Umwidmung zur Radstraße sei schnellste und effizienteste Lösung
„Wir wollten und wollen die Ortschaftsräte nicht übergehen. Sie kennen die Situation vor Ort am besten, aber wir Städter kennen uns auch ein bisschen aus“, sagte Anne Mühlhäußer, die den FGL-Antrag begründete.

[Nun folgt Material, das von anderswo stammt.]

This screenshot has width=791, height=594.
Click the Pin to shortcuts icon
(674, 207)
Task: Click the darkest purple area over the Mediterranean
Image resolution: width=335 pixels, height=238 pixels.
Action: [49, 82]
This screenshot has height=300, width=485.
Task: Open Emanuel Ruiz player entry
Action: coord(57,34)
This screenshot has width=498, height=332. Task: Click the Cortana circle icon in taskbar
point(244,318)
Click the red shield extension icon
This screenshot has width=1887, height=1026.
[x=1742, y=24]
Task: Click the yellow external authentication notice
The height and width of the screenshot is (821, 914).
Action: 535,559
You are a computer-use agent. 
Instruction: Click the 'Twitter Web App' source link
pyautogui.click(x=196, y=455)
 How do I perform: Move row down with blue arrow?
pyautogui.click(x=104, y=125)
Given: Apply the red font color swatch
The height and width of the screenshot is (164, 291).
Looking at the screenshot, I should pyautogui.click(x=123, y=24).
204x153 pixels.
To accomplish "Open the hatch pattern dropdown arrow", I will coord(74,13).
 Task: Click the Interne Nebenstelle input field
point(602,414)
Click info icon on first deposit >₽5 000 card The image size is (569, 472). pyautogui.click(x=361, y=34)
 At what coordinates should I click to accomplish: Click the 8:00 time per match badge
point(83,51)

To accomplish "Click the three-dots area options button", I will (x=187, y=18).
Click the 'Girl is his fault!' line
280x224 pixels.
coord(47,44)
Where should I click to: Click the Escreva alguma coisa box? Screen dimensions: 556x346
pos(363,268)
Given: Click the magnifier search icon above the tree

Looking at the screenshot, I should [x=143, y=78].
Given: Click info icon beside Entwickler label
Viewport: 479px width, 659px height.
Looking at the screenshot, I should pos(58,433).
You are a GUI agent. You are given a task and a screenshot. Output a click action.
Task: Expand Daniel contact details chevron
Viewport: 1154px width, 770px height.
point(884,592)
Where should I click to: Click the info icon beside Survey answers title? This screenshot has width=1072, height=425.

Ein straßenbegleitender Radweg wäre die „eleganteste Lösung, aber die finanziellen Mittel sind immer knapper geworden. Der Radweg rückt in weite Ferne“, führte sie aus. Aber es sei erklärtes Ziel, den Radverkehr weiter zu stärken. Die Umwidmung zur Radstraße sei daher die schnellste und effizienteste Lösung.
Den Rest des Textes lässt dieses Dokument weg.